Building the Internet backbone
Take a virtual tour of a busy Network Access Point
The Internet, of course, consists of many networks strung together. The Internet's skeleton is made up of high-capacity trunk lines maintained by telephone companies at sites called "NAPs." This article outlines the role of NAPs, and profiles Pacific Bell's NAP in particular. (2,700 words)
Over time, you become convinced that the situation is worsening, that the Internet is condemned to a fiery death by overload. And you are not alone with such thoughts. Robert Metcalfe, inventor of the Ethernet, has gone so far as to predict that overload will kill the Internet within the next year.
Apocalyptic predictions about the Internet have not deterred the companies constructing tomorrow's Network Access Points (NAPs) that interconnect Internet Service Providers (ISPs) at regional nodes. (See the sidebar A history of the Network Access Point for more background information.) As the maintainer of the NAP in California, which has the most Internet traffic on the planet, Pacific Bell has taken the lead in building a next generation backbone that has enough capacity to handle up to 20 gigabits per second of raw Internet traffic on its two main backbone switches. Although in reality, the total bandwidth cannot be completely used unless the traffic on both switches is exactly balanced, there is enough bandwidth to handle about 200 times the average loads Pacific Bell has experienced recently. By the end of the year, Pacific Bell will begin to connect ISPs to the NAP at 622 megabits per second, which is 12 times more capacity than other NAPs today.
The real problem with maintaining the Internet backbone is not traffic capacity; that will scale into the terabit range with the right ATM switches. The real problem is keeping track of all the networks that form the Internet. ISPs ranging in size from mom and pop companies to Sprint have all stumbled into difficulties that shut down their networks briefly. This process of a given network shutting down and starting again is called "flapping." As a network flaps, messages are sent to routers all over the network so they can make optimal routing decisions based on the state of the network in real-time. As the Internet grew in size, flapping became such a traffic burden that NAPs deployed a new Routing Arbiter infrastructure built around SPARCstations that serves networking information to routers as required.

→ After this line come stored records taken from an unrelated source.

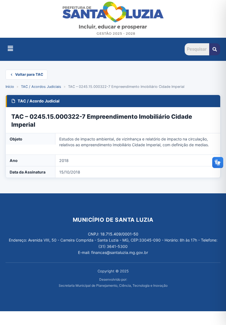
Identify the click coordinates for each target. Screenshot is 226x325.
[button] (10, 48)
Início (10, 87)
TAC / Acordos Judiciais (41, 87)
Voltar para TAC (29, 74)
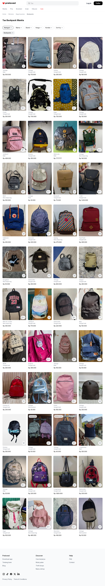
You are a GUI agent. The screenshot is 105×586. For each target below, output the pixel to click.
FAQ (70, 559)
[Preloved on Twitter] (15, 574)
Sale (41, 9)
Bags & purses (20, 14)
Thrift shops (40, 566)
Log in (88, 3)
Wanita (4, 9)
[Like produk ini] (23, 66)
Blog (4, 566)
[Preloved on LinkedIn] (18, 574)
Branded (19, 9)
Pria (11, 9)
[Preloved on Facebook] (11, 574)
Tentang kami (7, 562)
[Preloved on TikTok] (7, 574)
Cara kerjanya (40, 559)
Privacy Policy (7, 579)
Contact (71, 562)
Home (4, 14)
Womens (11, 14)
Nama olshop (40, 569)
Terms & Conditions (20, 579)
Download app (7, 559)
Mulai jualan (40, 562)
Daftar (98, 3)
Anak (27, 9)
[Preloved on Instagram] (3, 574)
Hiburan (34, 9)
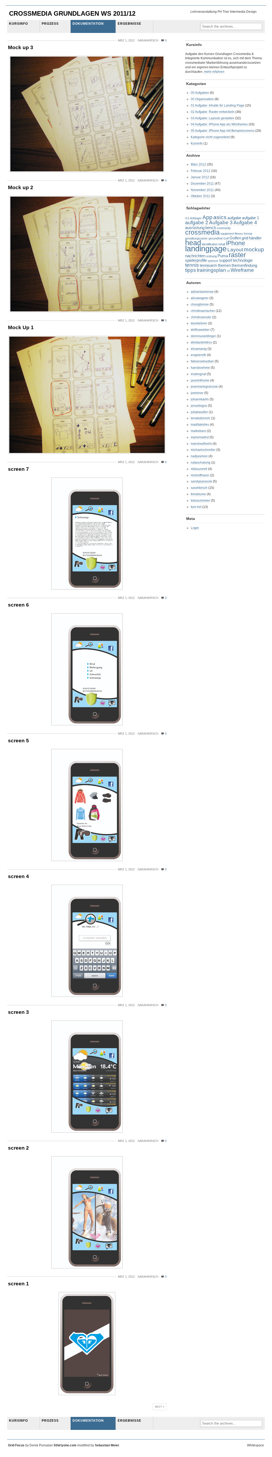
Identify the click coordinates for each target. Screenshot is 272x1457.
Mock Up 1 (21, 327)
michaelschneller (203, 450)
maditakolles (200, 424)
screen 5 (18, 740)
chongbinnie (200, 304)
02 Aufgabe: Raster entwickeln (213, 112)
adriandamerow (202, 292)
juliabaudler (199, 412)
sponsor (213, 260)
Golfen (235, 238)
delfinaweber (200, 330)
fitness (239, 233)
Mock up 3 (20, 47)
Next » (159, 1406)
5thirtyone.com (65, 1445)
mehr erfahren (213, 72)
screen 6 (18, 605)
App (207, 217)
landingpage (206, 248)
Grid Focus (16, 1445)
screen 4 (18, 876)
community (224, 228)
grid (245, 238)
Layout (235, 249)
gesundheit (216, 238)
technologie (243, 260)
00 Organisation (202, 99)
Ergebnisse (129, 24)
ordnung (211, 256)
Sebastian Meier (107, 1445)
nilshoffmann (200, 475)
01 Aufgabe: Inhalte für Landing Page (217, 105)
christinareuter (201, 317)
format (248, 233)
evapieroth (198, 355)
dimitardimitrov (201, 342)
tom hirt (196, 507)
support (225, 260)
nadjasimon (199, 456)
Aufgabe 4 (245, 222)
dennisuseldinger (203, 336)
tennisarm (208, 265)
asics (220, 217)
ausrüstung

Upgrading the Net to telephone quality
When telephone companies set standards for quality of service, they shoot for 99.9999 percent reliability, resulting in the average telephone being out of service for a few minutes each year. When the NSF was looking for companies to handle the NAPs, a stipulation of the agreement was that the NAP be maintained at a reliability of at least 99.92 percent, which is quite good by Internet standards.
To achieve this kind of quality, Pacific Bell had to develop an architecture that could scale well. At the time, Cisco routers were the most common choice for switching packets between different networks, and FDDI was the only practical choice for carrying high-speed data over metropolitan areas. But routers did not scale up to support interfaces faster than 45 megabits per second, and the 100-megabits per second capacity of FDDI does not scale at all. In fact, since FDDI bandwidth is shared, the more people on a given FDDI segment, the slower the network becomes for everyone.
When Warren Williams, current director of NAP Project Management, arrived at Pacific Bell's NAP, they already had two switches in place. Williams said, "I decided not to scrub the technology by staying with ATM because of the promise of scalability, hoping that ATM performance problems could be solved quickly."
ATM switches are easy to scale as needs grow. Since ATM is becoming a standard for voice and data traffic, the equipment makers are building interfaces into SONET, which can carry 2.4 gigabits per second over standard equipment today and 9.6 gigabits per second in the next couple of years. ATM is also ideal for carrying real-time traffic such as voice and video when it is implemented correctly.
Moving to ATM requires something of a leap of faith since it is not an established technology, and a number of ISPs have moved away from ATM after running into difficulties. For example, UUNET made headlines a few years ago when it declared it had moved its backbone to ATM. But it has since switched to Frame Relay, a more established technology.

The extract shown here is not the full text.